Nella sua conferenza il banchiere centrale europeo ha infatti leggermente migliorato le stime sulla crescita del Pil dell’Eurozona per il 2013 (da -0,6% a -0,4%) ribadendo che l’inflazione resterà sotto controllo (i prezzi al consumo cresceranno dell’1,5% nel 2013 e dell’1,3% nel 2014) anche grazie all’atteso calo dei prezzi dell’energia, il che dovrebbe dirla lunga per quanto riguarda la “forza” della ripresa ventura che è destinata, e Draghi lo sa bene, a rimanere modesta e a macchie di leopardo (a dispetto di chi spera in una ripresa mondiale che faccia da traino e teme anzi che possa generare una fiammata inflazionistica, entrambe ipotesi fuori dai radar per ora). Il tutto consentirà alla Bce di mantenere i tassi sui livelli attuali “per tutto il tempo necessario” al consolidamento della ripresa europea (campa cavallo), il che è una buona notizia ora che alcuni analisti, come quelli di Societe Generale, iniziano a temere che dato che l’economia Usa “ha girato l’angolo”, la Federal Reserve possa accelerare il “tapering” smettendo di acquistare T-bond già da marzo-aprile del prossimo anno (per poi iniziare gradualmente a rialzare i tassi dopo la metà del 2015).

Altra buona notizia, anzi anticipazione, Draghi l’ha data parlando di futura unione bancaria europea: a giorni dovrebbero arrivare “novità positive” per quanto riguarda il Single Supervisory Mechanism (SSM), mentre a metà ottobre la Bce dovrebbe spiegare i criteri che verranno adottati per effettuare l’asset-quality review, ossia lo stress test che verrà condotto sui 130 maggiori istituti europei il prossimo anno. Infine Parlando del ruolo di supervisore unico bancario della Bce (un tema, ha voluto sottolineare Draghi, sul quale c’è identità di vedute con la Bundesbank), l’ex numero uno di Via Nazionale ha precisato che la Bce non potrà decidere se una banca dovrà essere messa in liquidazione o meno e che chi aveva così interpretato le parole di ieri di Joerg Asmussen, ex viceministro delle Finanze di Berlino ed attuale componente del board della Bce, ha pertanto “equivocato” (mentre eventuali nuovi aiuti “condizionati” alla Grecia e all’Irlanda nel caso non fossero in grado di tornare a collocare bond sul mercato dopo il 2014 saranno decisi, ha concluso il banchiere, dall’Eurogruppo, senza che la Bce possa concedere ulteriori “sconti” ad Atene o Dublino).

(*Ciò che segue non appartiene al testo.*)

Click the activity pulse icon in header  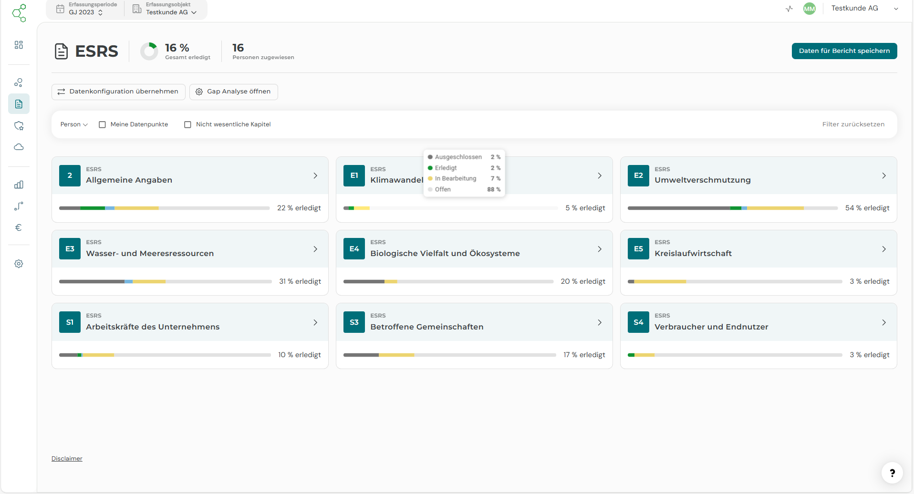click(789, 9)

Tutti temi importanti, in grado di condizionare i mercati e indirettamente mantenere stabili (o far salire) i tassi sia sui titoli di stato (i Bund decennali sono già tornati attorno al 2%, i Btp attorno al 4,47%-4,50%, sicché anche se lo spread si sta leggermente restringendo per il Tesoro il rischio di un nuovo aumento del costo di rifinanziamento del debito è concreto) sia su prestiti e mutui che le banche concedono e concederanno in futuro. Ma tutto sommato niente di nuovo sotto questo cielo, sicché vorrei segnalarvi un tema molto più “mondano” che forse può interessarvi se vi troverete ad uscire a cena o andrete in vacanza all’estero (o anche in Italia): la mancia. Sinora negli Stati Uniti era pressoché un “dovere morale” lasciarla (solitamente attorno al 10%-15% del conto totale), ma da qualche tempo si starebbe diffondendo la “moda”, di ispirazione giapponese (dove la mancia non è mai stata prevista), di non lasciare nulla di mancia. Anzi alcuni esercenti hanno iniziato a segnalare, nel menù, che i clienti non sono tenuti a erogare mance al personale in quanto è già “ricompensato pienamente le sue prestazioni grazie allo stipendio”.

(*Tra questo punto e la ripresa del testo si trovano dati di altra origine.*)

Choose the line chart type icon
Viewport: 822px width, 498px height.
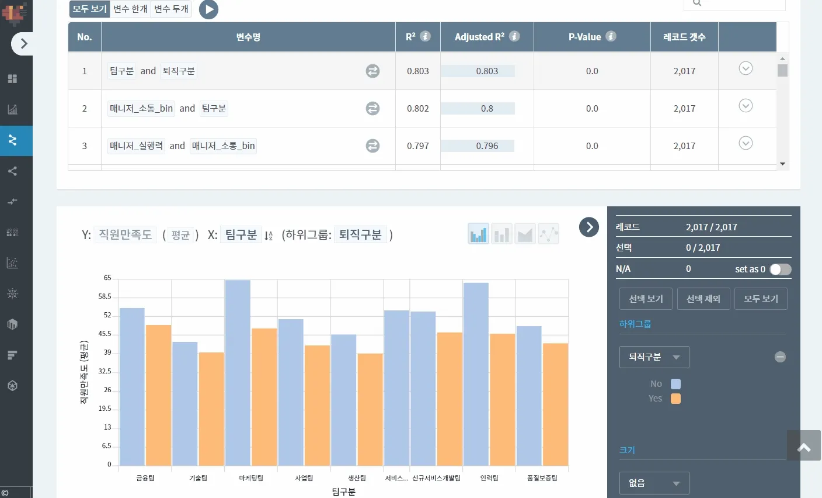[548, 234]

Apriti cielo, negli Usa è subito nata una polemica tra chi appoggia la novità ritenendo la mancia un vezzo medioevale che nulla c’entra con la moderna economia capitalistica e chi invece sostiene che essa è un sistema che garantisce la qualità del servizio dato che introduce un elemento variabile nella paga del lavoratore che è direttamente commisurato alla qualità del servizio offerto. Intanto in Spagna, dove pure fino a qualche anno fa era pressoché obbligatorio lasciarla in percentuale al conto, quest’estate ho notato di persona che nessuno o quasi la lasciava, forse per colpa della crisi. In Francia, dove pure vigeva l’abitudine di lasciare da mezzo euro a un paio di euro oltre al conto convenuto, l’usanza sembra reggere, ma non in tutti i locali e non in tutte le località. In Germania e nei paesi del Nord Europa si è sempre lasciata ampia libertà al cliente se dare mance o meno, così come in Inghilterra: non essendovi stato di recente sarò contento se un lettore mi informerà sulle abitudini attuali, così da potermi mostrare “uomo di mondo” alla prossima occasione. L’economia in fondo è una scienza sociale e anche sapere se e quando lasciare una mancia può fare una (piccola) differenza, non credete?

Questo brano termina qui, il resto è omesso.